As to what might account for the difference in longevity impact between Native American men and women (9% vs. 7.4%), Simeonova posits that the men are in a stronger financial situation at the retirement age of 65 (when Medicare typically begins). Having participated in the formal workforce at a higher rate than their female counterparts, more Native American men would receive monthly Social Security benefits.
“For women living in poverty, who may never have worked outside the home, getting a casino disbursement of $2,000 each month would have a bigger impact,” Simeonova says.
Lessons for longevity
The study by Simeonova and Akee is the first to examine the effects of tribal casino operations on health and mortality using longitudinal data.
Simeonova acknowledges that there are limitations to their findings. There are a notable number of Native Americans who can’t — or choose not to — join the Medicare rolls, either because they aren’t eligible or because they opt out of being involved with the federal government. In addition, the study is conditional on participants reaching age 65. “The average age of death for Native Americans is 64, so there is a bit of survivor ‘bias’ in our study population.

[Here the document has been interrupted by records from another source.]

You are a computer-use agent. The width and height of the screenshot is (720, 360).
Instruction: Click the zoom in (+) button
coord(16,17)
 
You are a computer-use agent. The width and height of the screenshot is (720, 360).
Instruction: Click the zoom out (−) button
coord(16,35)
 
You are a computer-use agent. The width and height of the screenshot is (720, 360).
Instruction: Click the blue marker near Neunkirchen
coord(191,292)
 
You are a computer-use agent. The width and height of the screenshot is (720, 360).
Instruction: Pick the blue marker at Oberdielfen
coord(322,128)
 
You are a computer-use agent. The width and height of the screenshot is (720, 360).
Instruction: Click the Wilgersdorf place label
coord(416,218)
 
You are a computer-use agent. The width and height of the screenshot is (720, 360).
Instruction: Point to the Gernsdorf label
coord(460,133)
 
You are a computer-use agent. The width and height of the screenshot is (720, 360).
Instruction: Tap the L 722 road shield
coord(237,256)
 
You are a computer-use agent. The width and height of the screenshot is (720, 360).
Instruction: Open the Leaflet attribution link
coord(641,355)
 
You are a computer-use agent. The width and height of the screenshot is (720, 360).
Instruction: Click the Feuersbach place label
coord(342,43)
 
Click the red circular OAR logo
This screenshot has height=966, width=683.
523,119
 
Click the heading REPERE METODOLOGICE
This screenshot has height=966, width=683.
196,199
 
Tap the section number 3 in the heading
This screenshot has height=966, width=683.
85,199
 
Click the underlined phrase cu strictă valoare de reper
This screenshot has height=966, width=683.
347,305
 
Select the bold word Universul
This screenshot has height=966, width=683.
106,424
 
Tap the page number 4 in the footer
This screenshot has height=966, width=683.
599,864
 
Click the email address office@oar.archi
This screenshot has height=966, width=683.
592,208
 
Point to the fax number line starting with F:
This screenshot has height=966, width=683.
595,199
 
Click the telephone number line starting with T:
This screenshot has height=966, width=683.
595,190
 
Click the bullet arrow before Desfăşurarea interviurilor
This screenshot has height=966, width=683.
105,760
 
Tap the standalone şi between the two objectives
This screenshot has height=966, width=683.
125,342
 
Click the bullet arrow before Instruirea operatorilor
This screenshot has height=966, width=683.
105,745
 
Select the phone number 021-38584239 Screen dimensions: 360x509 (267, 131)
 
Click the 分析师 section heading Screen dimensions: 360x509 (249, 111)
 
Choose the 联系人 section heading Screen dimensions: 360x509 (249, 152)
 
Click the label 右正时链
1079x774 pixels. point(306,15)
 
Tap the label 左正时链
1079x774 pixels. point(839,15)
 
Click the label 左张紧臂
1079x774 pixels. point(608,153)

Only the tougher individuals make it [to the sample],” she says.
That said, “while the population may not be representative of all Native Americans, it is representative of Native Americans on Medicare, starting in 1999,” says Simeonova.
The takeaways from the study’s findings, she says, lend credence to the simple truth “that if you give people living in poverty more money, they can live longer.”
For policymakers, she says, this presents an opportunity. “By enabling underprivileged communities to thrive economically,” she says, “we not only affect their economic status but also reduce health and longevity inequalities in a way that is very striking.”